Item 2. Management’s Discussion and Analysis of Financial Condition and Results of Operations.
Forward Looking Statement Notice
Certain statements made in this Quarterly Report on Form 10-Q are “forward-looking statements” (within the meaning of the Private Securities Litigation Reform Act of 1995) regarding the plans and objectives of management for future operations. Such statements involve known and unknown risks, uncertainties and other factors that may cause actual results, performance or achievements of Crown Marketing, (“we”, “us”, “our” or the “Company”) to be materially different from any future results, performance or achievements expressed or implied by such forward-looking statements. The forward-looking statements included herein are based on current expectations that involve numerous risks and uncertainties. The Company’s plans and objectives are based, in part, on assumptions involving the continued expansion of business. Assumptions relating to the foregoing involve judgments with respect to, among other things, future economic, competitive and market conditions and future business decisions, all of which are difficult or impossible to predict accurately and many of which are beyond the control of the Company. Although the Company believes its assumptions underlying the forward-looking statements are reasonable, any of the assumptions could prove inaccurate and, therefore, there can be no assurance the forward-looking statements included in this Quarterly Report will prove to be accurate. In light of the significant uncertainties inherent in the forward-looking statements included herein, the inclusion of such information should not be regarded as a representation by the Company or any other person that the objectives and plans of the Company will be achieved.
History and Organization
America Great Health, formerly Crown Marketing, is a Wyoming corporation (the “Company”). A change of control of the Company was completed on January 19, 2017 from Jay Hooper, the former officer and director of the Company and its former majority shareholder. Control was obtained by the sale of 16,155,746,000 shares of Company common stock from Mr. Hooper to an investor group led by Mike Q. Wang. In connection with the change of control, the Company sold to its former majority shareholder a subsidiary for $100 and another subsidiary in exchange for the cancellation of all payables and accrued expenses. After December 31, 2016, the Company’s operations are determined and structured by the new investor group. As such, the Company accounted for all of its assets, liabilities and results of operations up to January 1, 2017 as discontinued operations.

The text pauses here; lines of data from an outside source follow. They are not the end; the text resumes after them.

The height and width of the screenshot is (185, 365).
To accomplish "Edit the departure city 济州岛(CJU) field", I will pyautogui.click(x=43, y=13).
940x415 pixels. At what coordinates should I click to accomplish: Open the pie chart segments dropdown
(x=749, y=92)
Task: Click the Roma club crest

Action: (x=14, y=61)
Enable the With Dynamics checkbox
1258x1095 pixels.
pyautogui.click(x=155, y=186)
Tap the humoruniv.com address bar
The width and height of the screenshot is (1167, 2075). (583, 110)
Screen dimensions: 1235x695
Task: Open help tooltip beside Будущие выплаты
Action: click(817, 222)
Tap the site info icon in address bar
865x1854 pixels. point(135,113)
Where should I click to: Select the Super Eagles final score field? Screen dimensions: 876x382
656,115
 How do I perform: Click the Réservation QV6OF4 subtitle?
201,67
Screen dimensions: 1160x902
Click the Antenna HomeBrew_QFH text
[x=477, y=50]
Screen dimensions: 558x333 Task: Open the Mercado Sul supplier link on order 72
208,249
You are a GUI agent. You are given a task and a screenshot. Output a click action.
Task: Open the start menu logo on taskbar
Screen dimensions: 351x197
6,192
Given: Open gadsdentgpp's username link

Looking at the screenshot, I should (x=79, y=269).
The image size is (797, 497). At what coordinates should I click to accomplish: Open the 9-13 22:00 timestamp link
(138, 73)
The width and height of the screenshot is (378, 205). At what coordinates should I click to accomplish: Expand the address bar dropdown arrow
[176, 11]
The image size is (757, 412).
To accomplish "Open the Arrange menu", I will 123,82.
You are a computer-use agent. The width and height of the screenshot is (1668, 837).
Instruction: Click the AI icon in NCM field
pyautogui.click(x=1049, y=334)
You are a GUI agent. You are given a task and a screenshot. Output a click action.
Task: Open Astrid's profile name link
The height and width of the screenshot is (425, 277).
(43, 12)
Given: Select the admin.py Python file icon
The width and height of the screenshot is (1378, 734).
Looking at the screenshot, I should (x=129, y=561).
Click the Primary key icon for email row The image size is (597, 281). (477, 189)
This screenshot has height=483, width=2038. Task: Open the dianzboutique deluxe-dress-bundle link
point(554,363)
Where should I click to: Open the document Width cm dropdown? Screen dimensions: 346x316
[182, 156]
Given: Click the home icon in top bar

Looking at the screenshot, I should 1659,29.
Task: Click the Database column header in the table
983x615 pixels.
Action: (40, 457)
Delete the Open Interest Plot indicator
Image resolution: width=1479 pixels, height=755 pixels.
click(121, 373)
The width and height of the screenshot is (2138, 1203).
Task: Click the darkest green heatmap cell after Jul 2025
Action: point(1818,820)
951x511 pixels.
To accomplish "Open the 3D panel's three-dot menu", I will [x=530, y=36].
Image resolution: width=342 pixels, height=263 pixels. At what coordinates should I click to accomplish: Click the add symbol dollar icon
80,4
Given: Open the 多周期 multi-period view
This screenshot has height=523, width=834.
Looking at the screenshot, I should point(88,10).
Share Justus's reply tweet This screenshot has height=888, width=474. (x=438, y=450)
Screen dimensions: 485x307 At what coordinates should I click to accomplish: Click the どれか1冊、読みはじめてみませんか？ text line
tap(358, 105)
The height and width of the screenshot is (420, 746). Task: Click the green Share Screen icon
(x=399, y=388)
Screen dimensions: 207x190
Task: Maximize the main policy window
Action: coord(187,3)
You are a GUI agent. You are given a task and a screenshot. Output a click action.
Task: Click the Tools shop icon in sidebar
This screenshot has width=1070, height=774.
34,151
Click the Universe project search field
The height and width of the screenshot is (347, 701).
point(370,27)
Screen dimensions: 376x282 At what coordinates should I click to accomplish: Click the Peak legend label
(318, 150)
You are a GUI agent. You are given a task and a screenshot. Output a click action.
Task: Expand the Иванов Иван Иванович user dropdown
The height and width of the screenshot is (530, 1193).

On March 1, 2017, the Company filed with the Secretary of State of the State of Wyoming an Articles of Amendment to change the corporate name from Crown Marketing to America Great Health.
On March 9, 2017, the Company formed a wholly owned subsidiary, America Great Health, under the laws of the State of California.
On June 24, 2019, the Company registered a wholly owned subsidiary in China, Meizhong Health Industry Development Co., Ltd. The subsidiary is mainly engaged in merger and acquisition, investment and financing, and marketing of medical equipment and health products in China.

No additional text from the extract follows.